As mentioned, the goal is to divide the state into clusters of food waste sources. I used an unsupervised machine learning technique, called K-means clustering to achieve that. In K-Means, the number of clusters, "k", is predetermined. The algorithm then assigns each data point to one of the k clusters based on its similarity to the centroid of that cluster. Initially, the centroids are randomly assigned, and the algorithm iteratively updates the cluster assignments until centroid positions convergence.

Now I will apply k-means to my case of finding optimal locations of food banks. So each data point here represents the location of a food waste source like a grocery store for example with respect to the cartesian coordinate plane.  In this case, each cluster centroid will represent the location of a food bank and the cluster will represent the jurisdiction of that food bank. The value of k is always set to one more than the number of food banks currently in a state. Then the centroid with no neighboring food bank is determined as the new food bank.

To evaluate the clustering algorithm for a state, we make use of 2 metrics: the food waste averted by the food bank and the food insecure population served by the food bank. The food waste averted is calculated by summing up the food waste sources in a 50-mile radius around the food bank and the food insecure population served is calculated by summing the food insecure population around a 75-mile radius. I had to make 2 principal assumptions for this.

Assumptions:

The first assumption was the fact that people will receive food from food banks no farther than 50 km away.  This assumption is justified by research by Gruber et al. that found that the avarage distance between food banks and food pantries tends to be 50 km. So this is a justifiable assumption to make.
The second assumption was the fact that Food Banks are not willing to travel more than 75 km to collect edible food waste. And this assumption is justified by research by Bisong et al. that found that food sources typically do not travel farther than the nearest city for their supply which is approximatley 75 miles so this is also a fair assumption to make.

 So as mentioned previously, we are conducting a case study on Kentucky to evaluate our model. Kentucky was a good choice as it has only 5 food banks and 1 in 8 people face hunger and it is the 15th worst state in terms of food insecurity. So in order to fully understand the significance of the results in our case study, we need to figure out the current situation in Kentucky in terms of food waste, food insecurity, and food banks. 

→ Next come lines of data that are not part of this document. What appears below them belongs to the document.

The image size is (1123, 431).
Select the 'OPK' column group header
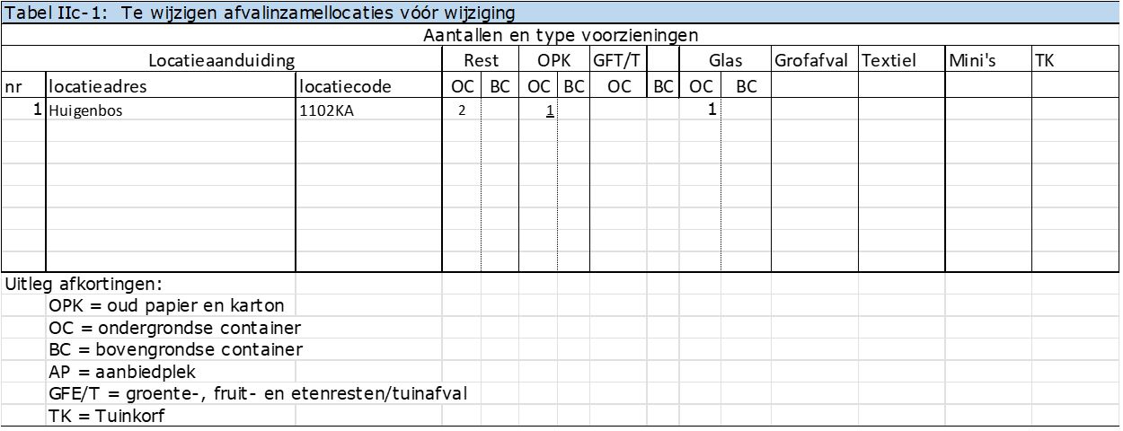click(x=553, y=61)
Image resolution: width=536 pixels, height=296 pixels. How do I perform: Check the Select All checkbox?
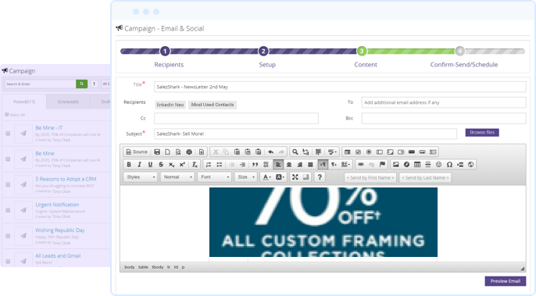coord(7,115)
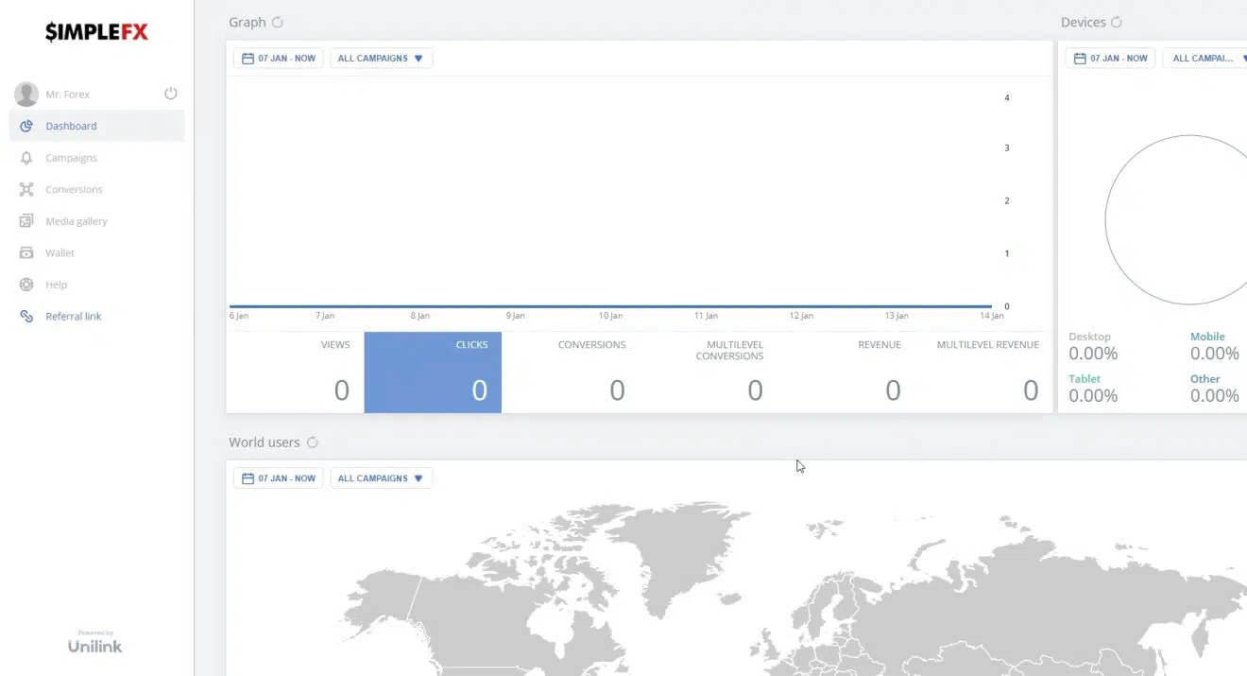1247x676 pixels.
Task: Open the World users All Campaigns dropdown
Action: 382,478
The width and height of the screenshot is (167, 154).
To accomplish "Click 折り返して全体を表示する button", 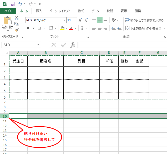I will tap(144, 20).
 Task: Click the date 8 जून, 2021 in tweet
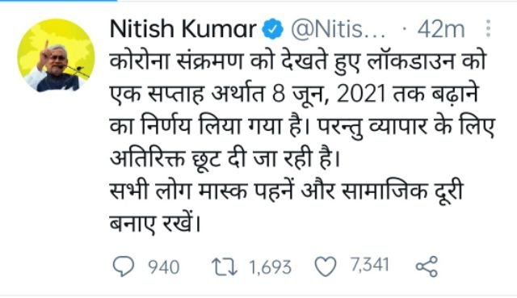329,94
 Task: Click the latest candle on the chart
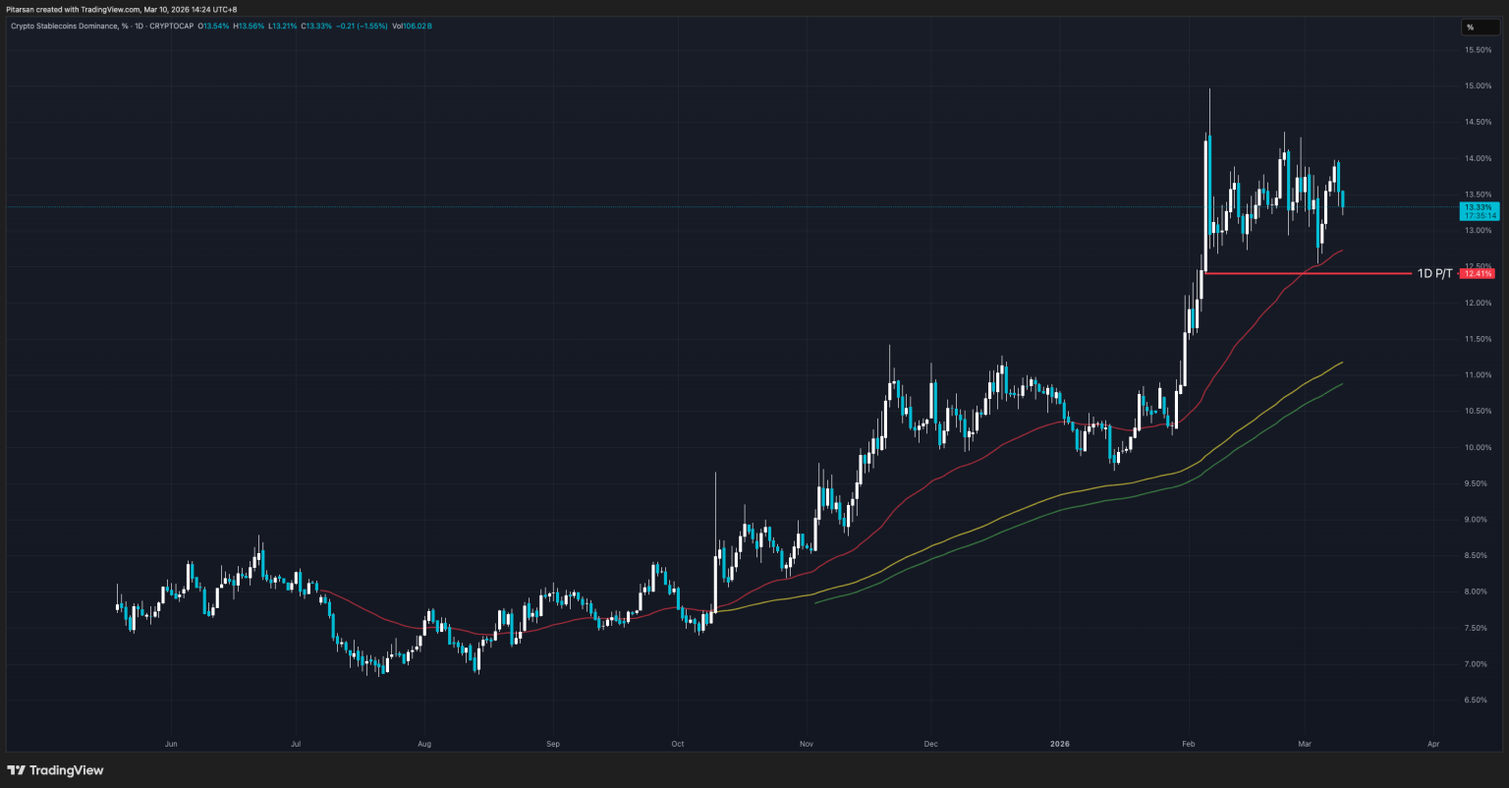coord(1343,199)
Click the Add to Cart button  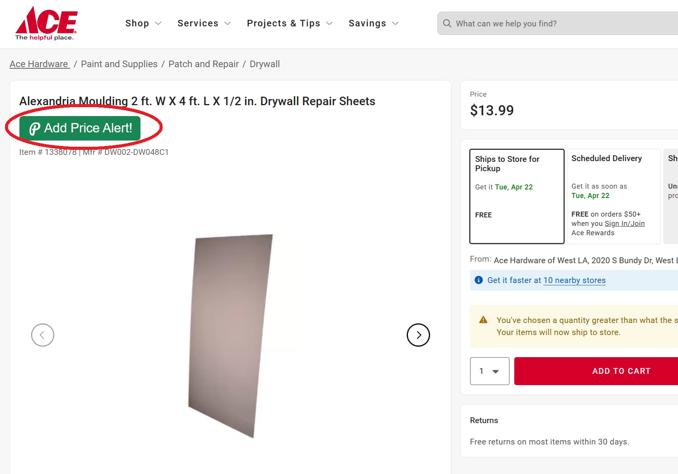621,371
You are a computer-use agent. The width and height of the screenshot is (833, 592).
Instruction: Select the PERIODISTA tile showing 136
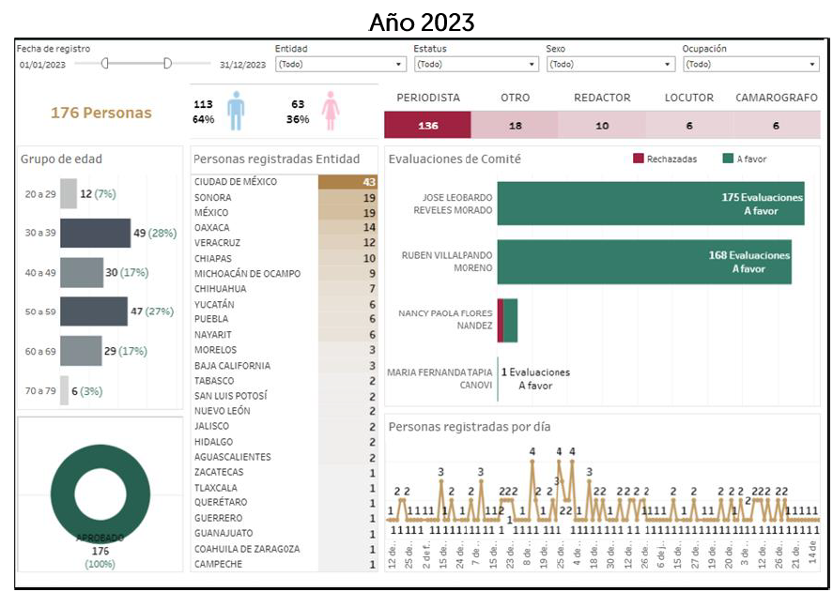[427, 126]
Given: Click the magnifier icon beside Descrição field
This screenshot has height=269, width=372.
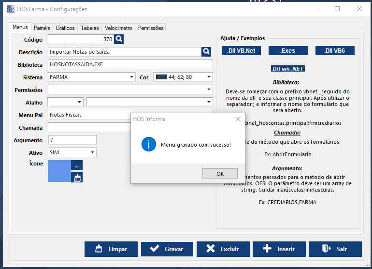Looking at the screenshot, I should pyautogui.click(x=207, y=52).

This map shows all the food waste in Kentucky. The bigger the dots are, the bigger the culprits are in terms of the amount of food wasted. 

To see how current food banks are helping to rescue the excess food from these regions, I laid over the current food banks on the excess food locations in Kentucky. Currently, there are 5 food banks in Kentucky as seen by the black markers. 

Now I wanted to plot the food insecurity situation in Kentucky. I got food insecure population data from Feeding America after making a request to them as it’s not publicly available. I plotted the food insecurity data in Kentucky using a heatmap. Here the darker areas represent more food insecurity.

Now that I have established more of the context on the current food banking situation in Kentucky, I will now go through the results of the case study. The value of k is set to 6 as there are 5 food banks already and was trying to find the most optimal location for the additional food bank.


It is found from the algorithm that the most optimal location is in Clay County and by adding this one food bank, based on the procedure described earlier in the presentation, we can reduce food insecurity by 24% and food waste by 41% in Kentucky.

Future Direction:

An interactive website could be created for policymakers and other relevant stakeholders to have easy and efficient access to the algorithm.

Work on an intelligent system like an app that connects users with other users directly instead of an intemdiary being required to help account for the wasted food in the residential areas.

Create an algorithm to optimize the value of k using some existing methodologies like the elbow method.